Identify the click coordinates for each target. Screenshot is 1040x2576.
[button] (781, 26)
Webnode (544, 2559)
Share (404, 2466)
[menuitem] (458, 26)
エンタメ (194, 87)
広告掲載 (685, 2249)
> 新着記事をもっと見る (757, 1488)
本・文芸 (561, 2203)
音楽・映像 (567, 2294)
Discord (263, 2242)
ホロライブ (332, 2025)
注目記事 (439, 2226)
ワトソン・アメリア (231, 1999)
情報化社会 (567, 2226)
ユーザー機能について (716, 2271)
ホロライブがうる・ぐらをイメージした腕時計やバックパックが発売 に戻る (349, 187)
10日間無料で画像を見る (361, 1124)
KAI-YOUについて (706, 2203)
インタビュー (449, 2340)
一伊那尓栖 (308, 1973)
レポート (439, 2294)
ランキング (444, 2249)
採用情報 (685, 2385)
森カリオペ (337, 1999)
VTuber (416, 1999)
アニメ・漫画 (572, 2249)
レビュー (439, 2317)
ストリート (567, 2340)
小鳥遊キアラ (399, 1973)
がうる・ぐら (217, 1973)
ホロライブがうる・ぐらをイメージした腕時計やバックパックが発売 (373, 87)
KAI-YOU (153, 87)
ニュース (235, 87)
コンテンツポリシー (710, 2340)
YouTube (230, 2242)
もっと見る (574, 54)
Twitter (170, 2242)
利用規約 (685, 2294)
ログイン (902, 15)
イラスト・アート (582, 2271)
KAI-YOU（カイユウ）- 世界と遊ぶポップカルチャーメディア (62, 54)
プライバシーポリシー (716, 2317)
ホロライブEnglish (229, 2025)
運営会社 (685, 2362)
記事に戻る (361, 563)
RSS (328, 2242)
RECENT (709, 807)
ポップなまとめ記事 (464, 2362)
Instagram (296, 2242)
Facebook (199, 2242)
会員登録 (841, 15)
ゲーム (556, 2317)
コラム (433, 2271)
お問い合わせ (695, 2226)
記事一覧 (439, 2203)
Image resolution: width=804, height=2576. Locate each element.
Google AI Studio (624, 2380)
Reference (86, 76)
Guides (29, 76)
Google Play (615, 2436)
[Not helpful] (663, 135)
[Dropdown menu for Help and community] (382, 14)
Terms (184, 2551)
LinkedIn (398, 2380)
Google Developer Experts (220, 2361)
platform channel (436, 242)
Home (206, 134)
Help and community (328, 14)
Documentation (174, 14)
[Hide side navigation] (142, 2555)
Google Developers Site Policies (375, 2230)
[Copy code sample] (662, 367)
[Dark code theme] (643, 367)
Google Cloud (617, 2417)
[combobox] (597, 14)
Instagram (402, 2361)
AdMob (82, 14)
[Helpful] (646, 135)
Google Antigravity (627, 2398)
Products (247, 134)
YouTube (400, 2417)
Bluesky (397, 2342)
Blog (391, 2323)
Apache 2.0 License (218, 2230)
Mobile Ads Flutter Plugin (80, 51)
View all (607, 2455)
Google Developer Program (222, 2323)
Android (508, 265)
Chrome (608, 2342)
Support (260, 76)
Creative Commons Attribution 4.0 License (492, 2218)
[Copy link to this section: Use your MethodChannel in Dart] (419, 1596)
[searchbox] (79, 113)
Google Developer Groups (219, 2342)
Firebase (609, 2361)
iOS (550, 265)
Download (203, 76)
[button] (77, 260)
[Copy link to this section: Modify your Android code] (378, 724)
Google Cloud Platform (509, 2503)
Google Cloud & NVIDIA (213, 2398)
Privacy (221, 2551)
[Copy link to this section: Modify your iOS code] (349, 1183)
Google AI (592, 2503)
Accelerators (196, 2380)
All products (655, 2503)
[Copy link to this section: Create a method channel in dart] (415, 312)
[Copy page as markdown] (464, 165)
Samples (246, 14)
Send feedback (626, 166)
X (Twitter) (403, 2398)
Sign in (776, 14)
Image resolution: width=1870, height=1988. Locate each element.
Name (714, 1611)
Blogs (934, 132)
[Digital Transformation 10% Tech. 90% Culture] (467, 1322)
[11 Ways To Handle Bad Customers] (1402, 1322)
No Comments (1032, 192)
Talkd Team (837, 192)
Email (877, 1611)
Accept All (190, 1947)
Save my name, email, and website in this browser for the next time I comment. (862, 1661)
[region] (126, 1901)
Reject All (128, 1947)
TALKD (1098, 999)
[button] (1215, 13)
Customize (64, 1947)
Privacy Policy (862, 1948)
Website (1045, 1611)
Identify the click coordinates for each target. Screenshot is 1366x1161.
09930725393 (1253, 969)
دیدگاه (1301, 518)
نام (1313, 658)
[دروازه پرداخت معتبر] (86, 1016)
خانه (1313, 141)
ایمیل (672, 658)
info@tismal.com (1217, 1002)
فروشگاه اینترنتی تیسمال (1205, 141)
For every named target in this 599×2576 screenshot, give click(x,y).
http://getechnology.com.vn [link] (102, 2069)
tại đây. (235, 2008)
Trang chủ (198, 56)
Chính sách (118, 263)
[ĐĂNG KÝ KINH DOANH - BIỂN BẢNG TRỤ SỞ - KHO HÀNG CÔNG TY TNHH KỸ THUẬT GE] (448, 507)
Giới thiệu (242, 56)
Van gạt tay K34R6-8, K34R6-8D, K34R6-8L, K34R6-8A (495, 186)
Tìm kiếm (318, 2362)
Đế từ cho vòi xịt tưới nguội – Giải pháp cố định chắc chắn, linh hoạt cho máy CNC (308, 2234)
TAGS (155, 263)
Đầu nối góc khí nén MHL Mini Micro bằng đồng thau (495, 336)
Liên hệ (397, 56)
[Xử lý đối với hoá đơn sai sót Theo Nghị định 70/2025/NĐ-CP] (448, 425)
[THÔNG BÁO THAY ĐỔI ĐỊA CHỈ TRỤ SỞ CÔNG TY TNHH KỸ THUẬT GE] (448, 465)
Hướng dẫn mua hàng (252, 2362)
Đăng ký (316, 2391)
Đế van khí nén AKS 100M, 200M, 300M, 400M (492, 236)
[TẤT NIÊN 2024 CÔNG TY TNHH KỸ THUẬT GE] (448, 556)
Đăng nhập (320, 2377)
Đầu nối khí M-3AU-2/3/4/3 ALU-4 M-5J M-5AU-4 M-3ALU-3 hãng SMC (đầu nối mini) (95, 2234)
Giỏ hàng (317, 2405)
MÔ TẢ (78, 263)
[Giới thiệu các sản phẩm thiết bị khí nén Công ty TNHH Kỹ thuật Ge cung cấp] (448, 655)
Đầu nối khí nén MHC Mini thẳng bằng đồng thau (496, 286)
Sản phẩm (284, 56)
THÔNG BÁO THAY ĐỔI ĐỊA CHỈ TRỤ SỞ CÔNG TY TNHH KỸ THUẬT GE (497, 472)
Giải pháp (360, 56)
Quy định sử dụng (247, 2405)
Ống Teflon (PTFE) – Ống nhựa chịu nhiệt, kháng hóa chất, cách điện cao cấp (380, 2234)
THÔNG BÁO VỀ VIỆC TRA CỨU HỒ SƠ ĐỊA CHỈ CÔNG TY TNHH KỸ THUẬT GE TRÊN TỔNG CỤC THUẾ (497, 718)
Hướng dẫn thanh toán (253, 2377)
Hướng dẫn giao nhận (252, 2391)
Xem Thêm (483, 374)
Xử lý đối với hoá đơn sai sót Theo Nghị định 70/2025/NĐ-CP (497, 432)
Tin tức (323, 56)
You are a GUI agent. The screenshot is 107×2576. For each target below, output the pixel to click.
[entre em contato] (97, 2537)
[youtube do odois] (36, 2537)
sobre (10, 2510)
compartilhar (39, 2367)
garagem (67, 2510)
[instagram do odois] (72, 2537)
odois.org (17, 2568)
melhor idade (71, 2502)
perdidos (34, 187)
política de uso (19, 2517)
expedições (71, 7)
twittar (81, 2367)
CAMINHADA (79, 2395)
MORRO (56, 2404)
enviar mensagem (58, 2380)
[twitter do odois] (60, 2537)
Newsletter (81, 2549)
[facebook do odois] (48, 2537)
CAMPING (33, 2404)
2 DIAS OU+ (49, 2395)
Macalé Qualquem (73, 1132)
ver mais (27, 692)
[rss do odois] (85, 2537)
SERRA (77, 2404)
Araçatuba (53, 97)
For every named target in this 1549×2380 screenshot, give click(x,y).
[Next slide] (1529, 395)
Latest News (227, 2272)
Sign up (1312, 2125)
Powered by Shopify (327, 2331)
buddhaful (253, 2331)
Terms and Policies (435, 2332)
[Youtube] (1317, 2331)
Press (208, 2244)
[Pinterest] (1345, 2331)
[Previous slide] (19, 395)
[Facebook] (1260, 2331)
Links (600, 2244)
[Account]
====
▶ ASSIGNED TASK: Write out the records above exactly, from the opening line to the line with "ホロライブがうる・ぐらをイメージした腕時計やバックパックが発売 に戻る (349, 187)", including both, with nothing added.

▶ REPLY TO THE TASK:
Identify the click coordinates for each target. Screenshot is 1040x2576.
[button] (781, 26)
Webnode (544, 2559)
Share (404, 2466)
[menuitem] (458, 26)
エンタメ (194, 87)
広告掲載 (685, 2249)
> 新着記事をもっと見る (757, 1488)
本・文芸 (561, 2203)
音楽・映像 (567, 2294)
Discord (263, 2242)
ホロライブ (332, 2025)
注目記事 (439, 2226)
ワトソン・アメリア (231, 1999)
情報化社会 (567, 2226)
ユーザー機能について (716, 2271)
ホロライブがうる・ぐらをイメージした腕時計やバックパックが発売 に戻る (349, 187)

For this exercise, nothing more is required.